Write out all of the entries below line for line, changing nothing.

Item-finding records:
----------

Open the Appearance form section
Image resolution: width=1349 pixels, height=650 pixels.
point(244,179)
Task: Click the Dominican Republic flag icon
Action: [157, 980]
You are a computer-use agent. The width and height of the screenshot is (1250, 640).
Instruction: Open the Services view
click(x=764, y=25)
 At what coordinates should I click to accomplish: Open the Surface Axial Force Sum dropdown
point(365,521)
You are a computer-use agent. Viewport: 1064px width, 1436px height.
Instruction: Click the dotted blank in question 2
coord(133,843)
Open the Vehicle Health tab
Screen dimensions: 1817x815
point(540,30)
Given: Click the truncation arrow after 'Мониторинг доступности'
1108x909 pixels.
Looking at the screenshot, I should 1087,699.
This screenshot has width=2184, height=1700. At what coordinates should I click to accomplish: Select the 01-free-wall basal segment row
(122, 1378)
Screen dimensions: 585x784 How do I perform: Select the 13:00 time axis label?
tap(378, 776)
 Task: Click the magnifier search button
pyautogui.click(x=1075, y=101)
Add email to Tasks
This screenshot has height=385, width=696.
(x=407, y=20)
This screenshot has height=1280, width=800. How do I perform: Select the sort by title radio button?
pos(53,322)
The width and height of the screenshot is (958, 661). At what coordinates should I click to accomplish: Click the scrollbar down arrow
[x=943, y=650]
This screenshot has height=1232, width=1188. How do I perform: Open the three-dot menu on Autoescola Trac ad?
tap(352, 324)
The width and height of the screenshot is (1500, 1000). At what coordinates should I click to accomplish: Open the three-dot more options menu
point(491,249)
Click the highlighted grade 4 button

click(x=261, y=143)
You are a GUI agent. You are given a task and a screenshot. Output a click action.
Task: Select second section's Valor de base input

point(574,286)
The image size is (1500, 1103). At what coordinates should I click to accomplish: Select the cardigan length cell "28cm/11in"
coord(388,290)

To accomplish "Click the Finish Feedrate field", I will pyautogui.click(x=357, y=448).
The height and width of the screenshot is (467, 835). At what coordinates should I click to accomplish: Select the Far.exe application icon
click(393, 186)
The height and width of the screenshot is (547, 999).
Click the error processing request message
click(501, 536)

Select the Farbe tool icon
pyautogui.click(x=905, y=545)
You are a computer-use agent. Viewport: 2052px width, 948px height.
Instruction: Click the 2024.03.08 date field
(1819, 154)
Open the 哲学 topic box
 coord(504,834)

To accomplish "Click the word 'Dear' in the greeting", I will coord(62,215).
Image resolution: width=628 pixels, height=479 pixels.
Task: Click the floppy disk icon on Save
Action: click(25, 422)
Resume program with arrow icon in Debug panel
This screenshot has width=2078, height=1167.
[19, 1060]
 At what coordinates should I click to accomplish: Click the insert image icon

----------

Exercise solution:
Open the Appearance form section
Image resolution: width=1349 pixels, height=650 pixels.
point(244,179)
Task: Click the Dominican Republic flag icon
Action: [157, 980]
You are a computer-use agent. The width and height of the screenshot is (1250, 640).
Instruction: Open the Services view
click(x=764, y=25)
 At what coordinates should I click to accomplish: Open the Surface Axial Force Sum dropdown
point(365,521)
You are a computer-use agent. Viewport: 1064px width, 1436px height.
Instruction: Click the dotted blank in question 2
coord(133,843)
Open the Vehicle Health tab
Screen dimensions: 1817x815
point(540,30)
Given: Click the truncation arrow after 'Мониторинг доступности'
1108x909 pixels.
Looking at the screenshot, I should 1087,699.
This screenshot has width=2184, height=1700. At what coordinates should I click to accomplish: Select the 01-free-wall basal segment row
(122, 1378)
Screen dimensions: 585x784 How do I perform: Select the 13:00 time axis label?
tap(378, 776)
 Task: Click the magnifier search button
pyautogui.click(x=1075, y=101)
Add email to Tasks
This screenshot has height=385, width=696.
(x=407, y=20)
This screenshot has height=1280, width=800. How do I perform: Select the sort by title radio button?
pos(53,322)
The width and height of the screenshot is (958, 661). At what coordinates should I click to accomplish: Click the scrollbar down arrow
[x=943, y=650]
This screenshot has height=1232, width=1188. How do I perform: Open the three-dot menu on Autoescola Trac ad?
tap(352, 324)
The width and height of the screenshot is (1500, 1000). At what coordinates should I click to accomplish: Open the three-dot more options menu
point(491,249)
Click the highlighted grade 4 button

click(x=261, y=143)
You are a GUI agent. You are given a task and a screenshot. Output a click action.
Task: Select second section's Valor de base input

point(574,286)
The image size is (1500, 1103). At what coordinates should I click to accomplish: Select the cardigan length cell "28cm/11in"
coord(388,290)

To accomplish "Click the Finish Feedrate field", I will pyautogui.click(x=357, y=448).
The height and width of the screenshot is (467, 835). At what coordinates should I click to accomplish: Select the Far.exe application icon
click(393, 186)
The height and width of the screenshot is (547, 999).
Click the error processing request message
click(501, 536)

Select the Farbe tool icon
pyautogui.click(x=905, y=545)
You are a computer-use agent. Viewport: 2052px width, 948px height.
Instruction: Click the 2024.03.08 date field
(1819, 154)
Open the 哲学 topic box
 coord(504,834)

To accomplish "Click the word 'Dear' in the greeting", I will coord(62,215).
Image resolution: width=628 pixels, height=479 pixels.
Task: Click the floppy disk icon on Save
Action: click(25, 422)
Resume program with arrow icon in Debug panel
This screenshot has width=2078, height=1167.
[19, 1060]
 At what coordinates should I click to accomplish: Click the insert image icon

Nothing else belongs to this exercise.